Nothing in the records should be left out; transcribe them exactly.
::::::::::
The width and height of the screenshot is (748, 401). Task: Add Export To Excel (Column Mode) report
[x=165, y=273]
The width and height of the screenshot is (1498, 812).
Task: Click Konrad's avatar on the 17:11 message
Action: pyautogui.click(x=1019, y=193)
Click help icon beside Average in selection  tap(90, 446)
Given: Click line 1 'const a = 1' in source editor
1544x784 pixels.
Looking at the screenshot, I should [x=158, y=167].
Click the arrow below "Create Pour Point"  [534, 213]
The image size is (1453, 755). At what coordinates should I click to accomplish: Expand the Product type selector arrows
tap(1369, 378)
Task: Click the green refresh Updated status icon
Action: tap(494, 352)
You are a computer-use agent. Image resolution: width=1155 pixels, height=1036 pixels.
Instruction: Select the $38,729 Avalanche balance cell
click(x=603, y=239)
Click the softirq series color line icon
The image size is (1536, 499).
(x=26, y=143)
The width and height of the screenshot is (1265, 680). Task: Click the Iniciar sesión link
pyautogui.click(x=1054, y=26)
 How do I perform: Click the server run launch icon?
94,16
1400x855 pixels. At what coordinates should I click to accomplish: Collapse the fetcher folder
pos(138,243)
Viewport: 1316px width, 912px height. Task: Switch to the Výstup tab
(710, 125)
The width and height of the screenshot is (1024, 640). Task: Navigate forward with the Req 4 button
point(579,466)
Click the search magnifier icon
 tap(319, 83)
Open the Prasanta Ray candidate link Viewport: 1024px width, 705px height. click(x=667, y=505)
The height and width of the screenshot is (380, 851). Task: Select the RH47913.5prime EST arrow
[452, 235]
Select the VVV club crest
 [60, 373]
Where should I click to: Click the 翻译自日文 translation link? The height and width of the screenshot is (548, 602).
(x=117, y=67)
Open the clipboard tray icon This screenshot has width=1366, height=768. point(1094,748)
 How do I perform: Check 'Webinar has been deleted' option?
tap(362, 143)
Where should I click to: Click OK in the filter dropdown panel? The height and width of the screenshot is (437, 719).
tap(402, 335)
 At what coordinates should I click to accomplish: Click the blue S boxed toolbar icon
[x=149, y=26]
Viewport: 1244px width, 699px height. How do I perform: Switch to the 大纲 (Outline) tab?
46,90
::::::::::
### RESULT FOR THIS EXERCISE
The width and height of the screenshot is (748, 401). Task: Add Export To Excel (Column Mode) report
[x=165, y=273]
The width and height of the screenshot is (1498, 812).
Task: Click Konrad's avatar on the 17:11 message
Action: pyautogui.click(x=1019, y=193)
Click help icon beside Average in selection  tap(90, 446)
Given: Click line 1 'const a = 1' in source editor
1544x784 pixels.
Looking at the screenshot, I should [x=158, y=167].
Click the arrow below "Create Pour Point"  [534, 213]
The image size is (1453, 755). At what coordinates should I click to accomplish: Expand the Product type selector arrows
tap(1369, 378)
Task: Click the green refresh Updated status icon
Action: tap(494, 352)
You are a computer-use agent. Image resolution: width=1155 pixels, height=1036 pixels.
Instruction: Select the $38,729 Avalanche balance cell
click(x=603, y=239)
Click the softirq series color line icon
The image size is (1536, 499).
(x=26, y=143)
The width and height of the screenshot is (1265, 680). Task: Click the Iniciar sesión link
pyautogui.click(x=1054, y=26)
 How do I perform: Click the server run launch icon?
94,16
1400x855 pixels. At what coordinates should I click to accomplish: Collapse the fetcher folder
pos(138,243)
Viewport: 1316px width, 912px height. Task: Switch to the Výstup tab
(710, 125)
The width and height of the screenshot is (1024, 640). Task: Navigate forward with the Req 4 button
point(579,466)
Click the search magnifier icon
 tap(319, 83)
Open the Prasanta Ray candidate link Viewport: 1024px width, 705px height. click(x=667, y=505)
The height and width of the screenshot is (380, 851). Task: Select the RH47913.5prime EST arrow
[452, 235]
Select the VVV club crest
 [60, 373]
Where should I click to: Click the 翻译自日文 translation link? The height and width of the screenshot is (548, 602).
(x=117, y=67)
Open the clipboard tray icon This screenshot has width=1366, height=768. point(1094,748)
 How do I perform: Check 'Webinar has been deleted' option?
tap(362, 143)
Where should I click to: Click OK in the filter dropdown panel? The height and width of the screenshot is (437, 719).
tap(402, 335)
 At what coordinates should I click to accomplish: Click the blue S boxed toolbar icon
[x=149, y=26]
Viewport: 1244px width, 699px height. How do I perform: Switch to the 大纲 (Outline) tab?
46,90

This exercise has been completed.